**The request:**
Turn the rows from the start up to and including the line with "coord(176,164)" into a two-column CSV with the columns text and answer. Give each row one CSV line, put each field in double quotes, and replace any line breaks with spaces.

**Data to use:**

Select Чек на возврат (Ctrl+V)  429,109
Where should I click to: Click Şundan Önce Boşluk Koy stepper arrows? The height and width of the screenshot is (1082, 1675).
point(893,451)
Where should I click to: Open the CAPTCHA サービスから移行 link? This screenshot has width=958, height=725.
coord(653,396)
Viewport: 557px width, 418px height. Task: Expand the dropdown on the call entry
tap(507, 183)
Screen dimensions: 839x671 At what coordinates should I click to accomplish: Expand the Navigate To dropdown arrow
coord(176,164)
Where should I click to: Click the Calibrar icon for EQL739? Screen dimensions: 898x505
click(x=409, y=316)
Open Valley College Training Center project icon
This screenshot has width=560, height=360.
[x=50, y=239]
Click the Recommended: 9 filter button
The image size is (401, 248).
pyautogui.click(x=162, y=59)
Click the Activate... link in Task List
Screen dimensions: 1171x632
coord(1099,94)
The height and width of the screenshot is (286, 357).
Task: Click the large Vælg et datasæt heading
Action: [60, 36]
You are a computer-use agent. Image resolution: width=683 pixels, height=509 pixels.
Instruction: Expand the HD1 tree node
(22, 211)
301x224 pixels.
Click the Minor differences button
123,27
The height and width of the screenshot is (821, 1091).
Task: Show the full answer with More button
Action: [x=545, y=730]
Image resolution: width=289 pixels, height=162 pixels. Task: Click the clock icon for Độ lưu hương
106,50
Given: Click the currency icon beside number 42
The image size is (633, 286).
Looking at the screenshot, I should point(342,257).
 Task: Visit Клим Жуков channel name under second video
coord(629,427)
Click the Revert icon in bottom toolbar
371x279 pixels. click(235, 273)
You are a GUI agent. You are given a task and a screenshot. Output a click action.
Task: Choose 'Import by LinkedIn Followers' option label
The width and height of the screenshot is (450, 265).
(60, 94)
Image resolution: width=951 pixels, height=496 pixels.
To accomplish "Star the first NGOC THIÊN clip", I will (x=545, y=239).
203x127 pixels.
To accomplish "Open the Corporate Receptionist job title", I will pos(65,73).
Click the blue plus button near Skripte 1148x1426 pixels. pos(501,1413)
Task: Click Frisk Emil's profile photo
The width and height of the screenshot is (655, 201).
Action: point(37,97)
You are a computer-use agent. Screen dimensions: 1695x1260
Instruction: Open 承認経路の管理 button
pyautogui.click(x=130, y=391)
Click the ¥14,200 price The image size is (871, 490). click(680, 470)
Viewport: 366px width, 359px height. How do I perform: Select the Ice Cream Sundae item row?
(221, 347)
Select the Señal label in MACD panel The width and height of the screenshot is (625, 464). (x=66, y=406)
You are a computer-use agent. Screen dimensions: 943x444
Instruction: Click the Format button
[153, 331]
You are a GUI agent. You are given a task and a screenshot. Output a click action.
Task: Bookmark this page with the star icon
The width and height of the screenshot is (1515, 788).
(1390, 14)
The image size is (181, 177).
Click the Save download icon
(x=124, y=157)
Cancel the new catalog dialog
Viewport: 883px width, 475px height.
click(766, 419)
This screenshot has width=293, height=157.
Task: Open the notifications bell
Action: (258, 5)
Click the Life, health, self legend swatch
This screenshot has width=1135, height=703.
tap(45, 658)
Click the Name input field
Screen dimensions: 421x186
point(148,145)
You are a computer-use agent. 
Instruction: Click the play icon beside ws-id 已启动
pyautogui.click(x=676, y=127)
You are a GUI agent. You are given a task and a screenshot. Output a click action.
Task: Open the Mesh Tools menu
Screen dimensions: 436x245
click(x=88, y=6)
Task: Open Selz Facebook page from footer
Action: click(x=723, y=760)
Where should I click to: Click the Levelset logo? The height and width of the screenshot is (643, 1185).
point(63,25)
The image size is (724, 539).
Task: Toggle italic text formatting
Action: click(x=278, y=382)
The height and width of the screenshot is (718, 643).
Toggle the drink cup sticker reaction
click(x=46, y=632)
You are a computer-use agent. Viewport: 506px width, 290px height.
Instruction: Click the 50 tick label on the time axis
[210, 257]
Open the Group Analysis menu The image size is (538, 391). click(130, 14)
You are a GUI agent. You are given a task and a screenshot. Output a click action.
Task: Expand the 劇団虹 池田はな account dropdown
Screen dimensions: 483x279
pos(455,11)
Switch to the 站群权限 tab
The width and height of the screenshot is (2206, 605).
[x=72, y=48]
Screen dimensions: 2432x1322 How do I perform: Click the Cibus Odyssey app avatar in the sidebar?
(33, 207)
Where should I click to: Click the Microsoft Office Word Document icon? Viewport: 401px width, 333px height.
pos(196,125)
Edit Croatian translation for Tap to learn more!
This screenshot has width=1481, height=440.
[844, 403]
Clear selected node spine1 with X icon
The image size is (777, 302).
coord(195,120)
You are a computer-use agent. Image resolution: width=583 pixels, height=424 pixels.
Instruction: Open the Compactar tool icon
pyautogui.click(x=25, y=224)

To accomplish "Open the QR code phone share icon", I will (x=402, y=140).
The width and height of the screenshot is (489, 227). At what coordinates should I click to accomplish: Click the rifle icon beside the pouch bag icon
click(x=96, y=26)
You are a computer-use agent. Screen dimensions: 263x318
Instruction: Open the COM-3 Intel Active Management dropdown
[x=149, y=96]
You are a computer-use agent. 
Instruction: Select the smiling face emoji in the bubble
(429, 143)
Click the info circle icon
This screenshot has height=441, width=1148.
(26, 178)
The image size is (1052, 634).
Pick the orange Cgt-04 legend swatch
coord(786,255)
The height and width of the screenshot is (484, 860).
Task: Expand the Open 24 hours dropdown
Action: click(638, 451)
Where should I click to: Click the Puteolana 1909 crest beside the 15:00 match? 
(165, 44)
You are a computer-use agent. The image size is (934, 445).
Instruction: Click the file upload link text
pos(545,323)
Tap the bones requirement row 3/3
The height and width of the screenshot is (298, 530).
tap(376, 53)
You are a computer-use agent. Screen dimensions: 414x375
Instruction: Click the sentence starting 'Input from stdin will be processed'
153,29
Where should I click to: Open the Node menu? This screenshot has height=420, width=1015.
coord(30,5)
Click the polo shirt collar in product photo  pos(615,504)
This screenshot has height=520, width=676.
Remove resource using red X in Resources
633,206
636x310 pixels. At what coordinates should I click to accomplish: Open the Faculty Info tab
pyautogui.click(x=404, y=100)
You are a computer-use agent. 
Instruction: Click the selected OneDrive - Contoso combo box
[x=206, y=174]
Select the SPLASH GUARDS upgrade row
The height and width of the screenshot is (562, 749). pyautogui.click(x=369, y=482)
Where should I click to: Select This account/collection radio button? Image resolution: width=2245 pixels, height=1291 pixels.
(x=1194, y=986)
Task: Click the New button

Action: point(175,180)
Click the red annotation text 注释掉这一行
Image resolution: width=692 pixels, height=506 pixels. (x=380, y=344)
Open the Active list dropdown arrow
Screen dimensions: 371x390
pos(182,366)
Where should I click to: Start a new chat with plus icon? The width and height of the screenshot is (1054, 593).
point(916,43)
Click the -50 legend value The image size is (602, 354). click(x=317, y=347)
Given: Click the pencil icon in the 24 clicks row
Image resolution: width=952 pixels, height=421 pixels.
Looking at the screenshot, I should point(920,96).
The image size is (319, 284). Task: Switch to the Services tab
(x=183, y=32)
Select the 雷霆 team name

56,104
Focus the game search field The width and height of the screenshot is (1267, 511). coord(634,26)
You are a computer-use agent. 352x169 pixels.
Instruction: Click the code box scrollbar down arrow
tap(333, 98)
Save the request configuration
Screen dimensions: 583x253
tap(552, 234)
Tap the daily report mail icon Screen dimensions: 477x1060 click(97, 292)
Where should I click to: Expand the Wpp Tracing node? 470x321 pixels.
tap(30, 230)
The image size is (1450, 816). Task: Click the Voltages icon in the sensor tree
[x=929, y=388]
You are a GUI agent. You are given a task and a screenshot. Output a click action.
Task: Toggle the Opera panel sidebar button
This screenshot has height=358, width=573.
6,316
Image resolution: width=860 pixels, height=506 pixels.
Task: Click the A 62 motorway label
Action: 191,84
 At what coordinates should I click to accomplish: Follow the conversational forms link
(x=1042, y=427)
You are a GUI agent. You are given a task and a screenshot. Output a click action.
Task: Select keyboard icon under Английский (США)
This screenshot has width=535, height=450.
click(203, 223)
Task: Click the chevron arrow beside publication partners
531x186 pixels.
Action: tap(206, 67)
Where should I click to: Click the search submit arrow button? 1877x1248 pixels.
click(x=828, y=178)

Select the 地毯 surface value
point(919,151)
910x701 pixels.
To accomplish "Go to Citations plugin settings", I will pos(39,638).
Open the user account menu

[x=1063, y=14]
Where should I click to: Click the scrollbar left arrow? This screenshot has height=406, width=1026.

**Response to this task:**
text,answer
"Select Чек на возврат (Ctrl+V)","429,109"
"Where should I click to: Click Şundan Önce Boşluk Koy stepper arrows? The height and width of the screenshot is (1082, 1675).","point(893,451)"
"Where should I click to: Open the CAPTCHA サービスから移行 link? This screenshot has width=958, height=725.","coord(653,396)"
"Viewport: 557px width, 418px height. Task: Expand the dropdown on the call entry","tap(507, 183)"
"Screen dimensions: 839x671 At what coordinates should I click to accomplish: Expand the Navigate To dropdown arrow","coord(176,164)"